Problem requirements. Go through the records and copy each line where the string "arrows" occurs.

Information shown.
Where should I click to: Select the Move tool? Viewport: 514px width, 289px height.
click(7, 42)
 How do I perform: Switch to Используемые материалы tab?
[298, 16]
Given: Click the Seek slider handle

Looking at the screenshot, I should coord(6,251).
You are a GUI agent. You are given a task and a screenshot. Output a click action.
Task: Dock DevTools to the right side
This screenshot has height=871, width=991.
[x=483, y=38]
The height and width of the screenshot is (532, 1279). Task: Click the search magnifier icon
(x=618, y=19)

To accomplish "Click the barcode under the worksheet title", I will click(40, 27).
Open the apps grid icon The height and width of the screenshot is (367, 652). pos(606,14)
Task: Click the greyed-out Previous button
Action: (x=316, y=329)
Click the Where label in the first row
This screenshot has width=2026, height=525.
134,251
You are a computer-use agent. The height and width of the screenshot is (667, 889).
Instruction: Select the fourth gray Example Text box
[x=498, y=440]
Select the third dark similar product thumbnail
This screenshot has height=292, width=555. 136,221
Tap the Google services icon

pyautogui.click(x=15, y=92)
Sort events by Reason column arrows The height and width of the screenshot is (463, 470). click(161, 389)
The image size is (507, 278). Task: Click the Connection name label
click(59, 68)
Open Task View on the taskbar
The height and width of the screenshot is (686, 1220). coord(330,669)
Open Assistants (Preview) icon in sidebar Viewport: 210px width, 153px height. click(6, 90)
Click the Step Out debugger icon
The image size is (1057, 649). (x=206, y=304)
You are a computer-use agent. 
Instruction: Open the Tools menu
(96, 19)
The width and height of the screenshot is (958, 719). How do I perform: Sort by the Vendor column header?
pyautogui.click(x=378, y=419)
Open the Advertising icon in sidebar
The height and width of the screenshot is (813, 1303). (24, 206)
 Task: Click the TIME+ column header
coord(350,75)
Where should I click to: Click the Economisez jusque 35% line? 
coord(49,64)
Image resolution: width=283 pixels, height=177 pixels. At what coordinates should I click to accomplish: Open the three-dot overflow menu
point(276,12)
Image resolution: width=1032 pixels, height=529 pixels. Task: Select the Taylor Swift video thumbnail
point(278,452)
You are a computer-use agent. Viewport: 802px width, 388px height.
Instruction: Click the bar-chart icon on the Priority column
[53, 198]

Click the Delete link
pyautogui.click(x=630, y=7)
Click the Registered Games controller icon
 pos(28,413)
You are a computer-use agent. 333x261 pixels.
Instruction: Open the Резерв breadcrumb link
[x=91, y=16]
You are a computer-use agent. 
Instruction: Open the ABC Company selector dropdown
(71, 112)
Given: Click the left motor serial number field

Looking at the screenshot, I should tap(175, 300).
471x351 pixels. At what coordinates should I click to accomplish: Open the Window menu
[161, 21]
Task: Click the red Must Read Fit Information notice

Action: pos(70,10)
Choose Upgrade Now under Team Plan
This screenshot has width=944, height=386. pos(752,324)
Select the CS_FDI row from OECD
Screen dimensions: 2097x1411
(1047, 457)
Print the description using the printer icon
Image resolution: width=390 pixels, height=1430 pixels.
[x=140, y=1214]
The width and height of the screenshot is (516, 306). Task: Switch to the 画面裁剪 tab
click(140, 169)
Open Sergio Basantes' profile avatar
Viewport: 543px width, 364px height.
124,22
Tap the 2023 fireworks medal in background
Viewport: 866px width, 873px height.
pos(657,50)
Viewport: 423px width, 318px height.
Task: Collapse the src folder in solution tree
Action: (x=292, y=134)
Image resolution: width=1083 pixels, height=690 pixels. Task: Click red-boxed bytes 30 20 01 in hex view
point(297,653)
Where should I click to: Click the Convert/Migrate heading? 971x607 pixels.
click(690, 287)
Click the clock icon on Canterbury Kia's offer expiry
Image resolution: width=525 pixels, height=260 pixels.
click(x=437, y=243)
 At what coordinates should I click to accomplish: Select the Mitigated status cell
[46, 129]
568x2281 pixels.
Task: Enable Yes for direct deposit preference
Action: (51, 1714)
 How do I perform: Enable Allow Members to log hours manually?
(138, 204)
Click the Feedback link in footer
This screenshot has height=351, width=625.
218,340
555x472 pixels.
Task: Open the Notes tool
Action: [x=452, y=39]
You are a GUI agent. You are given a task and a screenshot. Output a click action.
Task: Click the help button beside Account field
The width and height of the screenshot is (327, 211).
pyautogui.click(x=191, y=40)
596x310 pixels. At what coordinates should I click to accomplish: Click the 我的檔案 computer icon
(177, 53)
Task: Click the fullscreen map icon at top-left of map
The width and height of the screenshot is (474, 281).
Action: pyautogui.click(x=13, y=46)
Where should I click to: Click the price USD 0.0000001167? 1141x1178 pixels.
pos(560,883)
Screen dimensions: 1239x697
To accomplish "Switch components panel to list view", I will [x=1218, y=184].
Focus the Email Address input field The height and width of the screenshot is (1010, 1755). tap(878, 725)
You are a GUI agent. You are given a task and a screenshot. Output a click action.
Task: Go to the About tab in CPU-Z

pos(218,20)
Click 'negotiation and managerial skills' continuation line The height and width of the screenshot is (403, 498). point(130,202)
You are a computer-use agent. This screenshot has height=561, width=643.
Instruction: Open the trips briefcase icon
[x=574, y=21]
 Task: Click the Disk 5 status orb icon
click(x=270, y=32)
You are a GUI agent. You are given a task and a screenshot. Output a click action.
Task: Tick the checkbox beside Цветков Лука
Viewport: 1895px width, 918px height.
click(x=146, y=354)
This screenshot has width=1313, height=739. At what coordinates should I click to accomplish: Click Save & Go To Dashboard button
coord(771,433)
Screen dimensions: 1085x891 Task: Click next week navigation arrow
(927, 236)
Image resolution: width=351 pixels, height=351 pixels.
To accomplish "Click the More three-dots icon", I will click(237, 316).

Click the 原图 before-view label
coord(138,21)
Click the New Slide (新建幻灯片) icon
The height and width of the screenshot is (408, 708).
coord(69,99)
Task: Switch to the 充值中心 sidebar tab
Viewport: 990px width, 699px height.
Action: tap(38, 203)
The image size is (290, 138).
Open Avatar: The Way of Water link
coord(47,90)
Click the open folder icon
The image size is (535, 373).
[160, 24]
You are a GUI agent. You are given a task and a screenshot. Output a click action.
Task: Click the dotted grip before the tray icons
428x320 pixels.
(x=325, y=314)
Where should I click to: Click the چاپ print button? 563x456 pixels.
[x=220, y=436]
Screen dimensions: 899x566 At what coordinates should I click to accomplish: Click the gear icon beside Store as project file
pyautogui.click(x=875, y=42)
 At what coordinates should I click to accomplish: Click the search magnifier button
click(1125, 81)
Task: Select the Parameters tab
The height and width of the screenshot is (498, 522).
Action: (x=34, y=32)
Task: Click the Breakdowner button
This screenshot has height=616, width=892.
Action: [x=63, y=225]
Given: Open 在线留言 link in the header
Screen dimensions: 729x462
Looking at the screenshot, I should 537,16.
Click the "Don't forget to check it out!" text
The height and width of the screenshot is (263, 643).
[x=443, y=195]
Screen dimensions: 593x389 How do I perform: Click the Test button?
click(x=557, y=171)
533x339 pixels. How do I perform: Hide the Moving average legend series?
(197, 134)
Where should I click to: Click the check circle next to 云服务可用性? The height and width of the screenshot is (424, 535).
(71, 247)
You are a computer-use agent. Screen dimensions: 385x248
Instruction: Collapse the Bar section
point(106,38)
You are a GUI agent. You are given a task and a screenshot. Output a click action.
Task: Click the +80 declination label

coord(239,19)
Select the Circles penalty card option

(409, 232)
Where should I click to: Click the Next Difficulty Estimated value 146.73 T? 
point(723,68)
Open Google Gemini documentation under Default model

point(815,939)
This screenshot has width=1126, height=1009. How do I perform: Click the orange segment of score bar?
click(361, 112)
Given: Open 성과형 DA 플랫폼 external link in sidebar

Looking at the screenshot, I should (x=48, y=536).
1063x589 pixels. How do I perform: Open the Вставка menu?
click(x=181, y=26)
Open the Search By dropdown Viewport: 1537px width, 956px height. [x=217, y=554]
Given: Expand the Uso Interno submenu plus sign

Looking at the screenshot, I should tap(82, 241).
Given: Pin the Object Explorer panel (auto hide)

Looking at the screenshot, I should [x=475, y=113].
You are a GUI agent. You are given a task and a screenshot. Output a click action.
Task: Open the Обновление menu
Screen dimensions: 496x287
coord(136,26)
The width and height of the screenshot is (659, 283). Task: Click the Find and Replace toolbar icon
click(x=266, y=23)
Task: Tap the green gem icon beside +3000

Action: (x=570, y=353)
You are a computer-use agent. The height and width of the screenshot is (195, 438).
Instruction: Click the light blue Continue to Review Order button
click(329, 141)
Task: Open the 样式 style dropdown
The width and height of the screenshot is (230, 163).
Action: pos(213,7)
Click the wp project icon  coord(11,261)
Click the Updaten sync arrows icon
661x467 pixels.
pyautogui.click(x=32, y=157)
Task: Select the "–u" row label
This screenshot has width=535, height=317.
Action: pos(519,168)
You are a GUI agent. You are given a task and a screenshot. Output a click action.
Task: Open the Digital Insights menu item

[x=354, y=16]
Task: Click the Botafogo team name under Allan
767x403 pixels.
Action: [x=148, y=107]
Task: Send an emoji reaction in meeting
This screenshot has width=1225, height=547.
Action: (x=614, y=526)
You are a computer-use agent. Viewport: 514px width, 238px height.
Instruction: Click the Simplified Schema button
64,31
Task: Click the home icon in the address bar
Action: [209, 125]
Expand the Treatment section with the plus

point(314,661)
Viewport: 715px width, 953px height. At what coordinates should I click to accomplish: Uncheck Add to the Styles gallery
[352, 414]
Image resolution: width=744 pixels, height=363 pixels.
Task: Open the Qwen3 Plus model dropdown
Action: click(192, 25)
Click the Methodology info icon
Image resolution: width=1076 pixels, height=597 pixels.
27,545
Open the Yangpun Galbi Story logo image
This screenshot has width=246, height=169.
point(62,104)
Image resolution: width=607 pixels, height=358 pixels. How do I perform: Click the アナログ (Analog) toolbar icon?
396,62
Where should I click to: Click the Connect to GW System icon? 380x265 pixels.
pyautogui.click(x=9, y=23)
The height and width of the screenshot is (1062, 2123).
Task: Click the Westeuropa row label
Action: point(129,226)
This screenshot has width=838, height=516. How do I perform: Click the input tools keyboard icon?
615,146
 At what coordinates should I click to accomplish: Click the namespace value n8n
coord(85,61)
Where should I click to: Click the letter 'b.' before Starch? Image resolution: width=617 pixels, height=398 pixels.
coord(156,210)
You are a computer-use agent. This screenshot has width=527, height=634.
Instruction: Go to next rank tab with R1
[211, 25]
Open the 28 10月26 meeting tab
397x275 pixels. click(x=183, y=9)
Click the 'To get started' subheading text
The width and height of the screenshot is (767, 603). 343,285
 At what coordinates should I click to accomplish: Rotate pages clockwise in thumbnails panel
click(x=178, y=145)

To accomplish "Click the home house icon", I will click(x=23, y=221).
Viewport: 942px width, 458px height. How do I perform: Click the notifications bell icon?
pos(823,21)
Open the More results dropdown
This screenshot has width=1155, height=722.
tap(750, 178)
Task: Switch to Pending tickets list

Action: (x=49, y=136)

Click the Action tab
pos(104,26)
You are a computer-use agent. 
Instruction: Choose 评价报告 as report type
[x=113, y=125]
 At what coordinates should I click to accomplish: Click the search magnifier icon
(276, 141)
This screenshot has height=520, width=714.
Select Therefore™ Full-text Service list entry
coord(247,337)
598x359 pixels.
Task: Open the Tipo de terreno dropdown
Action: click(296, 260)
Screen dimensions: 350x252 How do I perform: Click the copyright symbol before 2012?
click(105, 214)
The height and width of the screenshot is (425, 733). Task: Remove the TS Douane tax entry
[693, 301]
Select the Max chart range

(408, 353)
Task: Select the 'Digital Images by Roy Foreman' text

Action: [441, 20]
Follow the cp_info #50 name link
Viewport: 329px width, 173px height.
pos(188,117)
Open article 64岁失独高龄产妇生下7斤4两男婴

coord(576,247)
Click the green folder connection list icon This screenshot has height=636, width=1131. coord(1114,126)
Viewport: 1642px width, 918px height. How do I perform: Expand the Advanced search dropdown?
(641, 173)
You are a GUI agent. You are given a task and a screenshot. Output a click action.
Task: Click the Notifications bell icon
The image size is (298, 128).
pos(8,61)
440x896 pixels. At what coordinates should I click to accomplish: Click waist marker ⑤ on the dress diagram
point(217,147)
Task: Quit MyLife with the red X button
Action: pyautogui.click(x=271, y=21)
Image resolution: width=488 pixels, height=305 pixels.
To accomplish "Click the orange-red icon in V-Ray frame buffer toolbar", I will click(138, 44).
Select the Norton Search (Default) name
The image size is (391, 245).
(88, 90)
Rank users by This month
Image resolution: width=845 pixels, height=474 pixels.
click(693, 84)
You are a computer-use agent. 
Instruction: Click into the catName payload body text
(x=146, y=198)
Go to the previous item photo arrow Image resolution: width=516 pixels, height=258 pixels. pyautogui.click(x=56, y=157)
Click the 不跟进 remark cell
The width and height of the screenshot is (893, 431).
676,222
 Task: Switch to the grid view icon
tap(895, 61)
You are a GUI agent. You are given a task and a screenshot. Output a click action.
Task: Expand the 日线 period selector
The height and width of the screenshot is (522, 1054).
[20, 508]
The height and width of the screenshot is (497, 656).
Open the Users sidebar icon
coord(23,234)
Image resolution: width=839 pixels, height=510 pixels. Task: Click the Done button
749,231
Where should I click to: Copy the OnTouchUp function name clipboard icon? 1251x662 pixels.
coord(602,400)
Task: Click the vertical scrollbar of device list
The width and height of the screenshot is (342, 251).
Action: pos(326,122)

Answer to the exercise.
Sort events by Reason column arrows The height and width of the screenshot is (463, 470). click(161, 389)
Click the Updaten sync arrows icon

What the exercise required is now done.